When you import MBES imagery using the side scan engine (See Figure 2A) SonarWiz can display up to 4096 samples per channel (8192 samples across the whole swath). The resulting imagery can be very high resolution if the multibeam packets support it (for example: S7K Snippets, ALL or KMALL Time Series, R2 TruePix, etc.). Once the data is converted to side scan, the operator can take full advantage of SonarWiz’s powerful side scan processing tools.
This workflow is a fast way to process hundreds of track lines and is recommended for target detection and identification since it offers the highest possible image resolution. However, the SonarWiz side scan engine does not raytrace the samples to the seafloor and cannot accurately represent overhangs or other complicated topography. Nor can it handle unconventional sonar offsets. For these situations, we recommend using the bathymetry engine.
The second MBES image processing option in SonarWiz is to import the data using the bathymetry engine (see Figure 2B). In this mode, SonarWiz assigns a single intensity value to each beam in the ping. The user can select to use the beam amplitude assigned by the manufacturer or SonarWiz can process the snippet intensity data and replace the beam amplitude with a statistically computed best value. In either case, the across-track image resolution is limited to the number of beams in the ping.
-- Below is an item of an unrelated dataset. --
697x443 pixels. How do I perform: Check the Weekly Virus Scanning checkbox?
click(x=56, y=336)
The advantage of this approach is that each image pixel is located precisely in X, Y and Z. So there is no ambiguity in the position of targets. Image mosaics created in this mode are tightly aligned. For many applications, the across-track resolution of shallow water multibeam systems is so high, that there are still tens of image pixels per meter which is more than enough to create beautiful seafloor mosaics. In addition, the bathymetry data makes it possible to see the same targets in both shaded relief and intensity waterfalls side-by-side which can be a powerful new dimension to target detection.
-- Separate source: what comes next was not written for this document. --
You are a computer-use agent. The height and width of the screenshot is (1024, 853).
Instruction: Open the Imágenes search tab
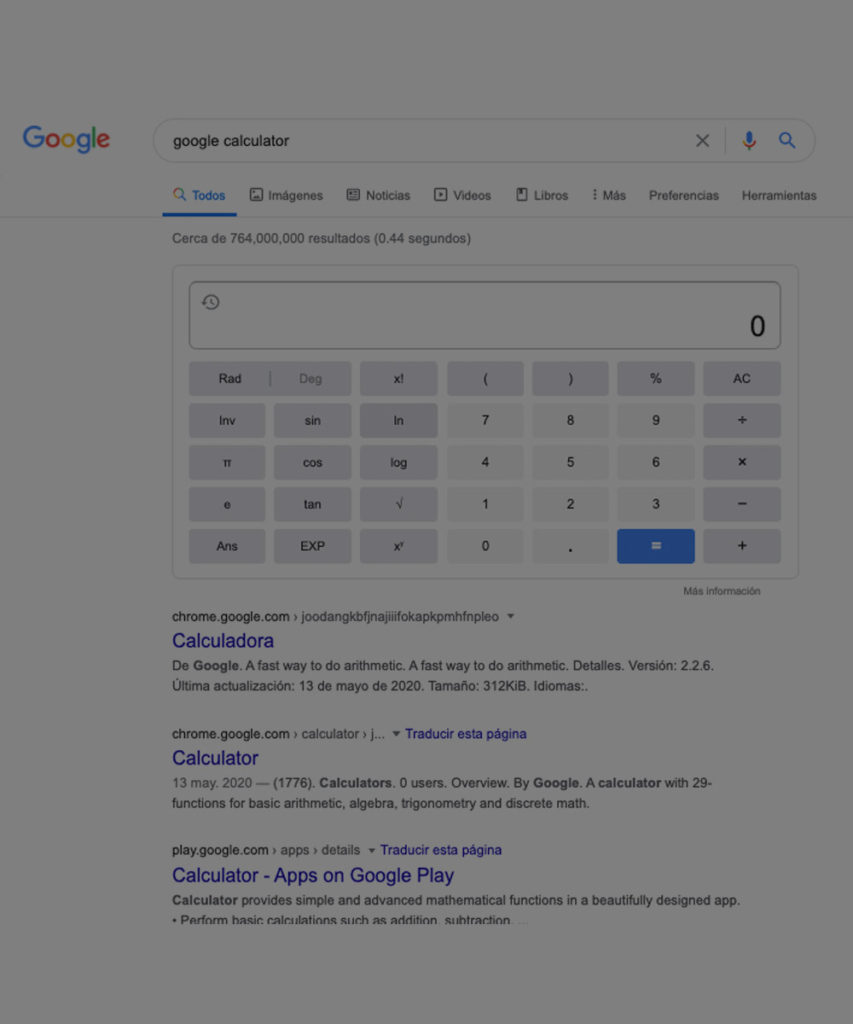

Of course, it is possible to use both methods in a single SonarWiz project. Users with both the side scan and bathymetry modules can select the processing method that makes the best use of their data. Either way, we have tried to make the processing of intensity data easy and efficient, with few steps needed to produce a clean image.
Reference Lurton, X. (2010) An introduction to Underwater Acoustics: Principles and Applications. Second Edition. Springer, Heidelberg. pp. 362-363.